● **EXTRAIT CHOISI**

Le troisième cas d’étude (chapitre 6 et 7) est celui d’une grande entreprise multinationale dans le secteur des biens de consommation, baptisée Starr. Ici comme ailleurs, les discours institutionnels de l’entreprise présentent la diversité comme « une force » au cœur de son identité. Comme à l’université du Michigan, la diversité est venue requalifier, au tout début des années 1990, des initiatives visant à accroître la représentation des minorités et des femmes, mises en place à la fin des années 1960 sous la pression des législations des droits civiques de l’affirmative action. Dans le sillage des travaux de Frank Dobbin, Lauren Edelman et leurs collègues [5], E. Berrey montre que ces politiques ont eu pour effet « d’étendre symboliquement les frontières de la classe des affaires » (p. 197), mais n’ont débouché que sur des percées limitées des femmes et des minorités dans les lieux de pouvoir. La petite équipe de personnes chargée d’animer la politique diversité ne dispose pas de leviers d’influence sur les décisions managériales, et ses actions restent principalement du domaine de la communication. La marginalité de cette politique est particulièrement visible dans le contexte de restructuration organisationnelle que traverse Starr au milieu des années 2000, qui se traduit par la réaffirmation de l’objectif du profit immédiat dans la gestion du personnel.

L’enquête montre à quel point le discours et les dispositifs de la diversité épousent les normes dominantes de l’entreprise. Les indicateurs statistiques de représentation des femmes et des minorités, sur lesquels les dirigeants ont les yeux rivés – parce qu’ils constituent l’étalon de mesure du « succès » des politiques diversité dans les classements publics annuels –, ne concernent que le tiers supérieur des salariés de Starr, et se focalisent le plus souvent sur les positions les plus élevées. Ainsi, dans le monde des affaires encore plus nettement qu’ailleurs, c’est une inclusion sélective que visent les politiques de la diversité : excluant du périmètre de la diversité celles et ceux qui composent largement les rangs des positions subalternes, valorisant les salarié-e-s minoritaires qui incarnent le mieux les normes néolibérales du mérite et du succès, ces politiques contribuent à réifier les hiérarchies de classes et à glorifier l’autorité managériale, en même temps qu’elles ébranlent les frontières de race et de genre.

● **ENREGISTREMENTS DU CORPUS**
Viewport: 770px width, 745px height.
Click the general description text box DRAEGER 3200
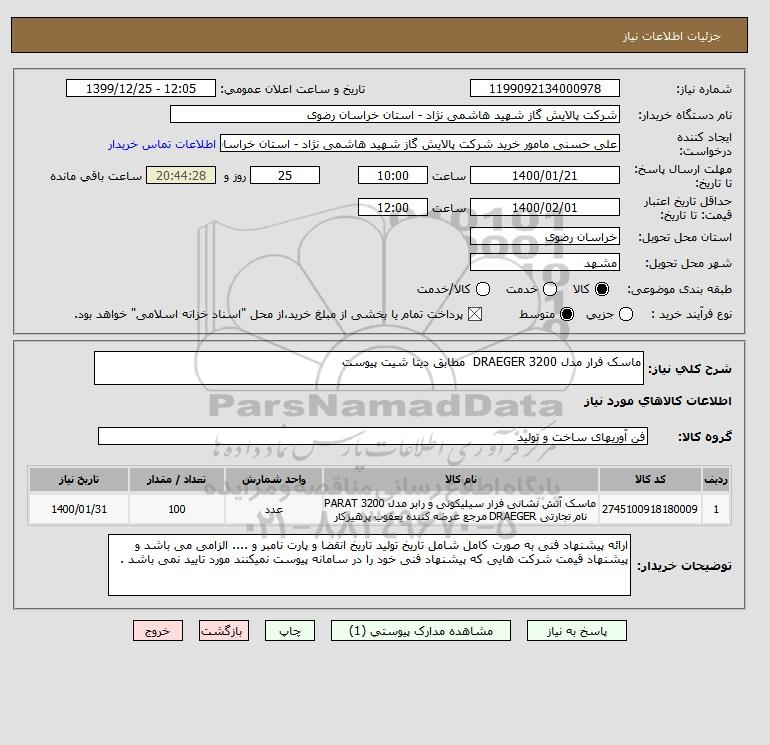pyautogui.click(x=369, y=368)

* * *

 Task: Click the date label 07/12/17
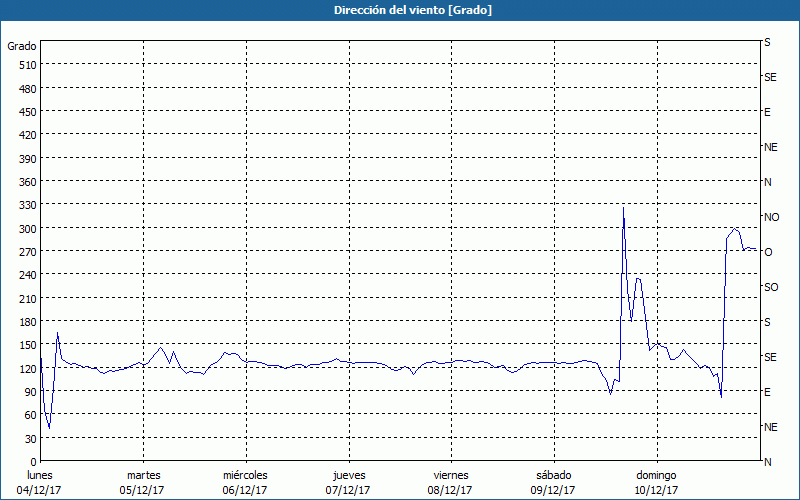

● **CONSIGNE**
Indiquez, d'après l'extrait sur l'entreprise Starr, quelle part des salariés est couverte par les indicateurs statistiques de représentation des femmes et des minorités.

● **RÉPONSE**
Ces indicateurs ne concernent que le tiers supérieur des salariés de Starr.